Y él, nada dijo. Callado, / con el jubón empolvado, / y con gesto fosco y duro, / vino a sentarse a mi lado, / en el rincón más obscuro, / frente al fogón apagado.[10]

 

Tal ya apuntábamos, el poema de Urbina juega a mimetizar y a desdoblar la identidad del doliente protagonista. Ora podemos postular que el juglar se encuentra por completo solo, interpelando su dolor. Ora podemos decir que quien se encuentra solo es el poeta, ataviando con galas de payaso al dolor que creía ausente. Ora podemos considerar que los términos de la estampa que se dibuja son los de esa soledad acompañada, propia de los hermanos de la misma pena: esos a quienes no resta más prerrogativa que la de “acompañarse en el sentimiento”.

 

Y tras lento meditar, / como en éxtasis de olvido, / en aquel mudo penar / nos pusimos a llorar / con un llanto sin ruido...[11]

 

El último verso de la balada no hace sino fortalecer semejantes evocaciones.

 

Afuera, sonaba el mar…[12]

 

En su Antología del modernismo de 1970, José Emilio Pacheco, tomando como base una versión distinta a la aparecida en la edición de Lámparas en agonía de 1914 (la que habitualmente suele reproducirse), reúne dicho verso con el precedente en un dístico blanco:

 

con un llanto sin ruido… / Afuera, sonaba el mar…[13]

 

Además de la nueva frase veladamente sugerida por tal disposición (“con un llanto sin ruido afuera sonaba el mar”), la impresión de silencio que el llanto produce por contraste con el estruendo marino resulta aún más nítida. Los que lloran desearían una magnitud sonora como la que estalla afuera para sus propias lamentaciones.

Sólo el mar otorga cabal expresión a la hondura de la tristeza padecida. Sólo confundidos con la indistinta desmesura de las aguas aspirarán los dolientes a en verdad llorarla.


Luis G. Urbina y Ramón López Velarde



[1] López Velarde, Ramón. Hermana, hazme llorar... De La sangre devota. En Poesías completas y El Minutero…

[2] Ibídem.

[3] López Velarde, Ramón. El sueño de los guantes negros. De El son del corazón. Op. cit.

[4] Ibídem.

[5] Paz, Octavio. Cuadrivio.

[6] López Velarde, Ramón. Hermana, hazme llorar... Op. cit.

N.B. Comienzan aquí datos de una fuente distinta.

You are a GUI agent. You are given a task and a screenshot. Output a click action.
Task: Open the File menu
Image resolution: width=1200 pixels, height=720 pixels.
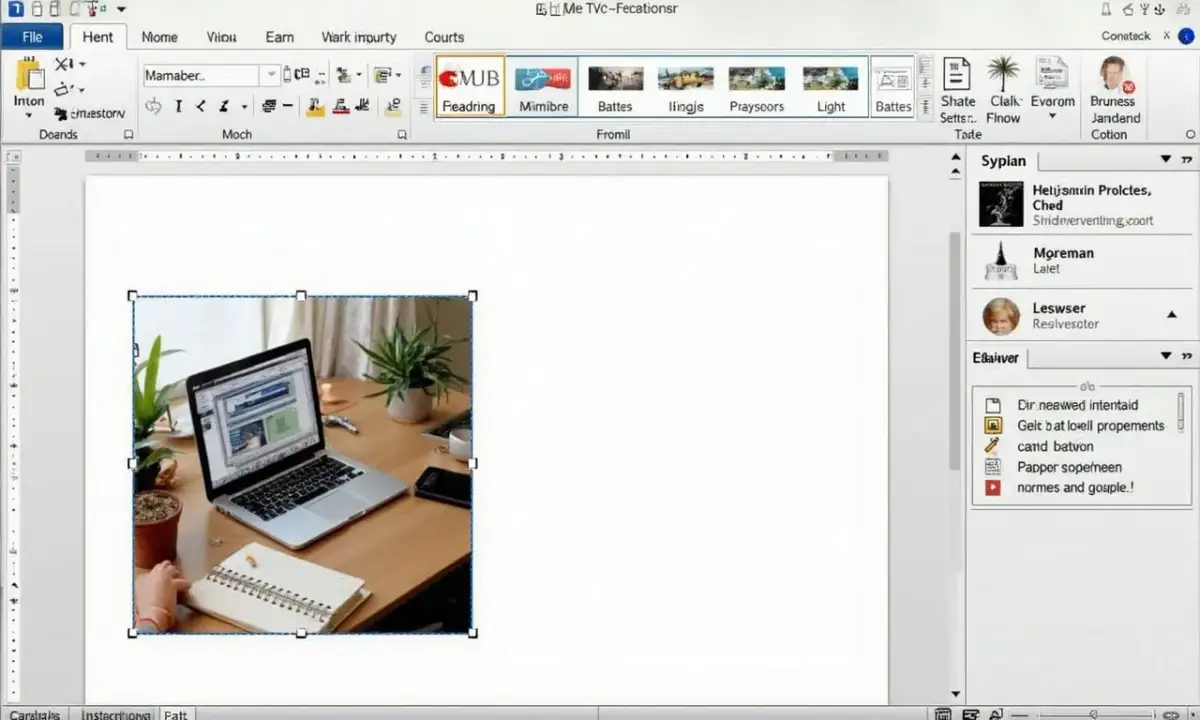tap(32, 37)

[7] Urbina G. Luis. Lámparas en agonía. Librería de la Viuda de Ch. Bouret. México, 1914.

[8] Ibídem.

[9] Hiriart, Hugo. Circo callejero. INAH, Era. México, 2002.

[10] Urbina, Luis G. Op. cit.

[11] Ibídem.

[12] Ibídem.

[13] [En] Pacheco, José Emilio. Antología del modernismo (1884-1921) UNAM, Era. México, 1999. 3era edición.